[Stored items from a collection]
== Segment start ==

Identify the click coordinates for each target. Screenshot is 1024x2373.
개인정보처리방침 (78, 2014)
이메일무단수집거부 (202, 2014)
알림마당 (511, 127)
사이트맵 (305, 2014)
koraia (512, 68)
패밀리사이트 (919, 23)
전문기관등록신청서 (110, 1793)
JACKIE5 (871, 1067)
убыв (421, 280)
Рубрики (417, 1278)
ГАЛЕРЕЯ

== Segment end ==

* [WHAT THE EXERCISE ASKS]:
Each line of the data above is to be duplicated exactly.

* [THE COMPLETED TASK]:
Identify the click coordinates for each target. Screenshot is 1024x2373.
개인정보처리방침 (78, 2014)
이메일무단수집거부 (202, 2014)
알림마당 (511, 127)
사이트맵 (305, 2014)
koraia (512, 68)
패밀리사이트 (919, 23)
전문기관등록신청서 (110, 1793)
JACKIE5 (871, 1067)
убыв (421, 280)
Рубрики (417, 1278)
ГАЛЕРЕЯ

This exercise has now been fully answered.